Up わたしとは何か」の問い : 要旨 作成: 2016-03-30
更新: 2016-03-31


    ひとはみな,少なくとも一度は「わたしとは何か」の問いに嵌まる。
      なぜ,たまたま一つの生き物が,わたしになったのか?
      この偶然は,なんなのか?
    この問いは,埒があかない。
    この問いを抱えていると,居心地が悪くなる。
    居心地が悪くなるので,この問いの保持は長くは続かない。
    即ち,捨ててしまうことになる。

    わたしとは何か
    わたしという存在は,不思議である。
    では,どう不思議なのか?
    詰まるところ,<一回性> (「この他ではない」) ということになる。
    <一回性>は,通時的と共時的の2つである:
      《わたしは,この大きな時間の流れの中に現れた,一回性》
      《わたしは,この大きな世界の中に現れた,一回性》
    わたしという<一回性>が,不思議であり,整理がつかなくて居心地が悪いのである。

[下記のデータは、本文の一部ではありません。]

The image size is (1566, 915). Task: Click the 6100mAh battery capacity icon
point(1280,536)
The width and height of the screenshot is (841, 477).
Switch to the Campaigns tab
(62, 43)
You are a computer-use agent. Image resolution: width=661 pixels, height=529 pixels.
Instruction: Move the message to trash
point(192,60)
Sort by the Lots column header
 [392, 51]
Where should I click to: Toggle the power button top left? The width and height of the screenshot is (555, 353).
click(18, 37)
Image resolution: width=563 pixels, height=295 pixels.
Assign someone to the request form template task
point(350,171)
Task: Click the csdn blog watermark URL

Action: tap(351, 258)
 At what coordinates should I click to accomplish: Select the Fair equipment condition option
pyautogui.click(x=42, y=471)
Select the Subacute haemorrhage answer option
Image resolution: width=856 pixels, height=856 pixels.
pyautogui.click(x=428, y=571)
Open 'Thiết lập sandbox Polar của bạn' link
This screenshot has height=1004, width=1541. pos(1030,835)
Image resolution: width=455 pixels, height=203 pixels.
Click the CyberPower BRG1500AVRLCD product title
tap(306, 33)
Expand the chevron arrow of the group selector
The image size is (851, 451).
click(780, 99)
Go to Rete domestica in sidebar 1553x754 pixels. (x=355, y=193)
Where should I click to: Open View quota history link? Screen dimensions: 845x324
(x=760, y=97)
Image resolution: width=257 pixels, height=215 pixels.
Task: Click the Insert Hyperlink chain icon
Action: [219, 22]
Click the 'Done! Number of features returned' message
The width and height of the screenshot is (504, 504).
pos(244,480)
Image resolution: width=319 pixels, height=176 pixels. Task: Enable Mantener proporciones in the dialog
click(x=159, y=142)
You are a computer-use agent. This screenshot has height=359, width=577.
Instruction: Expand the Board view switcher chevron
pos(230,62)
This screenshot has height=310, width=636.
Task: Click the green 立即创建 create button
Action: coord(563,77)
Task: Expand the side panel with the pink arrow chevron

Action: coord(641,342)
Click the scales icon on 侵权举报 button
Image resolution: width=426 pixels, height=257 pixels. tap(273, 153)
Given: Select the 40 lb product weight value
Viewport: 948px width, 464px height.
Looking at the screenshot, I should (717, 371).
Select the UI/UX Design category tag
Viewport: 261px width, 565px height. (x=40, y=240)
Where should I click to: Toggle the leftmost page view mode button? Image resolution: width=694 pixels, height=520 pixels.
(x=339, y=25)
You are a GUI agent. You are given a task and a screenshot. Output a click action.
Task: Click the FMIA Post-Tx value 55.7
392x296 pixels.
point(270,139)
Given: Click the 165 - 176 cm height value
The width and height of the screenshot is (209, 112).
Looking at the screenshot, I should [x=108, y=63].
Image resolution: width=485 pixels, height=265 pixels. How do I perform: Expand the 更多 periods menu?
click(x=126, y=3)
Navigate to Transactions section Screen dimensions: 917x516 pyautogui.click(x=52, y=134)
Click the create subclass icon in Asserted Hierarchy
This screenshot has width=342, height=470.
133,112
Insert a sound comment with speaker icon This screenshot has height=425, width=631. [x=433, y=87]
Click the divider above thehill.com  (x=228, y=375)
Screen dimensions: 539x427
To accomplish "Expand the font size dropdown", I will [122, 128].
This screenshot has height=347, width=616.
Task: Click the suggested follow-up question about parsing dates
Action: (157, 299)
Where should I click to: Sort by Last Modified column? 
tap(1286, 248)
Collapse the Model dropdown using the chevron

    では,<一回性>は,どうして不思議になるのか?
    <一回性>が不思議になる構造は?
    これを考えるために,周りにいる生き物に目を向ける。

    その個体に寄り添って「<一回性>の不思議」を思うのは,どうも無理である。
    その個体に対しては,《生まれて,そこにいる》の捉えで,満足してしまう。
    これは,つぎのことを示している:
      《<一回性>の不思議は,「わたし」のことばに導かれている》
    即ち,つぎのようになる:
      「わたし」のことばに導かれて,<わたし>を思う。
      <わたし>を思うと,わたしを<一回性>として思うことになる。
      そして<一回性>を思うと,わたしが不思議な存在になる。

    では,これでわたしの不思議を整理できたかというと,全然できていない。
    以上は,「「わたし」のことばをもたない生き物には,わたしの不思議は無い」を言っただけである。
    われ<われ>を思う,ゆえに<われ>あり」を言っただけである。
    <われ>が問題なのではなくて,われが問題なのである。
    われ/わたしの一回性の不思議については,まだ全然手がかかっていない。
    わたしとは何か」論は,ここからがスタートである。